PARTS OF THE EXERCISE ::
1: Say whether each statement agrees with the text on fuel-cell catalysts, answering yes or no and quoting the words of the text that decide it. (a) Bulk gold is an active catalyst for the WGS reaction. (b) The catalysts allowed the WGS reaction to convert nearly all of the CO into CO2. (c) In the inverse model catalysts, gold nanoparticles were placed on a ceria or titania surface.
2: Copy the part of the text on fuel-cell catalysts between "The team plan" and "Office of Science.", inclusive, substituting "improve" for "optimise".

*** GIVEN TEXT Section Begins ***

The researchers looked at two nanomaterial catalysts, gold-cerium oxide and gold-titanium oxide, which can act to reduce the amount of carbon monoxide (CO) produced by a fuel cell using the water-gas shift (WGS) reaction.
This reaction combines the CO, produced by the hydrogen-rich materials feeding the fuel cell, with water to create additional hydrogen and CO2. This improves the efficiency of fuel cells by providing more fuel, as well as removing the ‘poisonous’ CO which degrades the platinum catalyst used to convert hydrogen into electricity. The catalysts have enabled the WGS to convert nearly 100 per cent of the CO into CO2.
‘These nanomaterials have recently been reported as very efficient catalysts for the WGS reaction,’ said Brookhaven chemist, Jan Hrbek. ‘This was a surprising finding because neither bulk gold nor bulk ceria and titania are active as catalysts.’
The researchers used ‘inverse model catalysts’, placing ceria or titania nanoparticles on a pure gold surface to get a better look at the surface interactions.
‘The oxides have unique properties on the nanoscale and are able to break apart water molecules, which is the most difficult part of the WGS reaction,’ added Hrbek. Once the water is dissociated the reaction can continue to eliminate CO.
Fuel cells combine hydrogen and oxygen without combustion to produce direct electrical power and water. They are attractive as a source of power for transportation applications because of their high energy efficiency, the potential for using a variety of fuel sources, and their zero emissions. CO is created during the production of hydrogen from hydrogen-rich materials and gradually reduces the efficiency of the platinum catalyst until it needs to be replaced.
The team plan to continue their study of the catalysts to further explore the reaction mechanism and optimise the performance. Funding is supplied by the US Department of Energy’s Office of Science.

*** GIVEN TEXT Section Ends ***
*** RECORDED INFORMATION Section Begins ***

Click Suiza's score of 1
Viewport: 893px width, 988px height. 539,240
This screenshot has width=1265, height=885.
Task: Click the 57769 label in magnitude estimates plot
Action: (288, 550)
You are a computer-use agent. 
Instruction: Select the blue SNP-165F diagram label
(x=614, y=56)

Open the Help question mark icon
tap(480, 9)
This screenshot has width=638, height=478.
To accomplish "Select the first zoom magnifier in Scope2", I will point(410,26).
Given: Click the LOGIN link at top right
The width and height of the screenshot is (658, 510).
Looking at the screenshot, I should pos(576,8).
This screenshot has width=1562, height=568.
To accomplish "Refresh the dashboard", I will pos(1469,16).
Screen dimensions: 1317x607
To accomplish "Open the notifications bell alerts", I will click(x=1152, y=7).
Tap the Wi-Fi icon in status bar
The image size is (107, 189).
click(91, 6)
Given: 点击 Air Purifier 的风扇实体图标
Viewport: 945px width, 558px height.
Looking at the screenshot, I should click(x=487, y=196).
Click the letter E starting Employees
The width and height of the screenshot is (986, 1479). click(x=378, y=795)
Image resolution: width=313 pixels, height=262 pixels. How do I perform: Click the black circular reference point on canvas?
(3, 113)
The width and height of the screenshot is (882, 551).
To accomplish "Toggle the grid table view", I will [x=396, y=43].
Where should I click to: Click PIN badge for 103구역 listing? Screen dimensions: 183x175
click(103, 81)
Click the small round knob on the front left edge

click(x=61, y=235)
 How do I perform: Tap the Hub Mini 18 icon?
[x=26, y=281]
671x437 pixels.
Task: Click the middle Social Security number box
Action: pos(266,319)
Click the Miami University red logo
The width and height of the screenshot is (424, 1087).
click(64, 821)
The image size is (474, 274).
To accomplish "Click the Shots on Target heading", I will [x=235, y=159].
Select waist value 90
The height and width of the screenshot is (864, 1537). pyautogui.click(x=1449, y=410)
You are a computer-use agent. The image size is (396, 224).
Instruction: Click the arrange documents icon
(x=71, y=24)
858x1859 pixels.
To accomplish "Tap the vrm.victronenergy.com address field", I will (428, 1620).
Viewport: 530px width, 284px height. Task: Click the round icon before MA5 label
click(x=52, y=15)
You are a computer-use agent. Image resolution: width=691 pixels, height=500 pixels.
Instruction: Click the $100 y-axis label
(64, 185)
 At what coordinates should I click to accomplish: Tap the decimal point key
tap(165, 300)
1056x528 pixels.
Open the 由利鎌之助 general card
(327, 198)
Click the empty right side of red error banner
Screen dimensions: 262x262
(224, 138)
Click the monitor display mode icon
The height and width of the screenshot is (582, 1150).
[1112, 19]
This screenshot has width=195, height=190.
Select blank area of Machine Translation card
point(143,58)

*** RECORDED INFORMATION Section Ends ***

ANSWER SECTION ::
1:
(a) No: "neither bulk gold nor bulk ceria and titania are active as catalysts."
(b) Yes: "The catalysts have enabled the WGS to convert nearly 100 per cent of the CO into CO2."
(c) No: "placing ceria or titania nanoparticles on a pure gold surface"

2:
The team plan to continue their study of the catalysts to further explore the reaction mechanism and improve the performance. Funding is supplied by the US Department of Energy’s Office of Science.